I used to have a wonderful art history professor who would say a line like that. She would say, "What's a few dollars in the grand scheme of your life?" She would say it in reference to travel, or going to see something you really want to see at a museum, or other cultural things. Basically anything you want to do that's meaningful to you, when a few dollars is going to stop you for some silly reason. "What's a few dollars in the grand scheme of your life?" You won't look back and be glad that you're $5, $20, $50 richer. You'll regret not having the experience.
It's the same way for me right now. What's a few more years in the grand scheme of my life? If you asked me my first year of college if I'd have an awesome career job by the time I turned 26, I would have been absolutely, ecstatically positive. Of course I'd have the job I wanted! I'm smart, dedicated, I work hard, I pursue my goals until I reach them. Of course I wouldn't be sitting on my futon (I'd be sitting on a couch, duh), holding my breath and constantly wondering if I'll get enough classes to teach next semester to get by without getting a second job, holding my breath even harder wondering if I'll be hired somewhere full-time for fall. Of course I wouldn't. I would just have an awesome job, doing something I love, and that would be that.
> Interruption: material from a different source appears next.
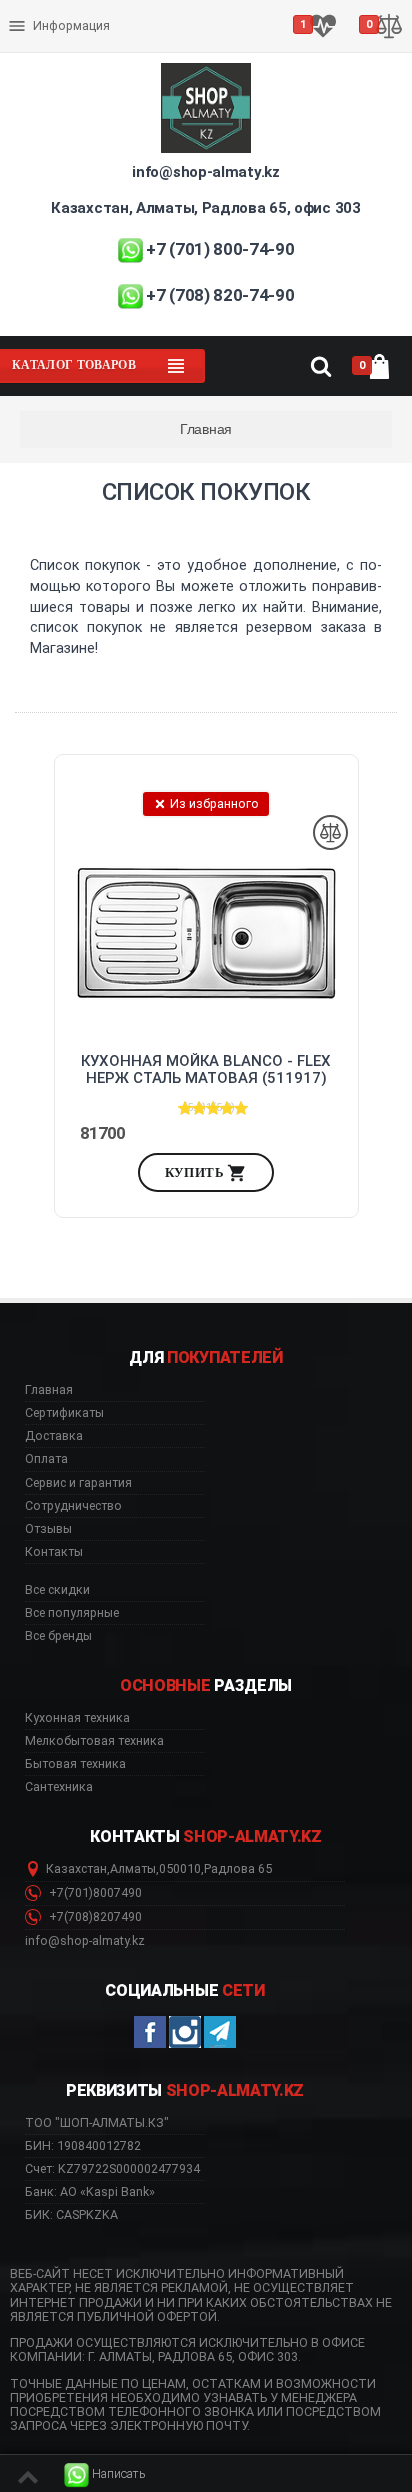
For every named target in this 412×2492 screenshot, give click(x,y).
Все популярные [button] (72, 1613)
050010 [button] (180, 1869)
I was very idealistic at age 18. And what I realize now is that it's just not always that easy to do something you love. It doesn't mean you're a failure, to see others you went to school with in other fields buying lovely houses and traveling and having awesome careers already. It means that you picked something that's harder to break in to, and you're just gonna have to suck it up and try a little harder, just a little longer than the next person who is trying equally as hard. You're gonna have to keep on making art, no matter what, keep expanding your portfolio, applying for shows, going to conferences, talking about art, being immersed in art, teaching art until it works out. Not because you send out a hundred applications and hope, just hope, that someone takes a chance on you. No. Because you send out those applications knowing that there is not one word that could be edited better in all your cover letters, your CV is perfectly formatted and without a single typo, your references are glowing, and knowing those schools could really use your expertise as a researcher and as an educator. So at least I know, if I don't get the job I want yet (because I will keep trying until I do) it is not because I did not do everything right. I will not halfway do this thing. I am determined.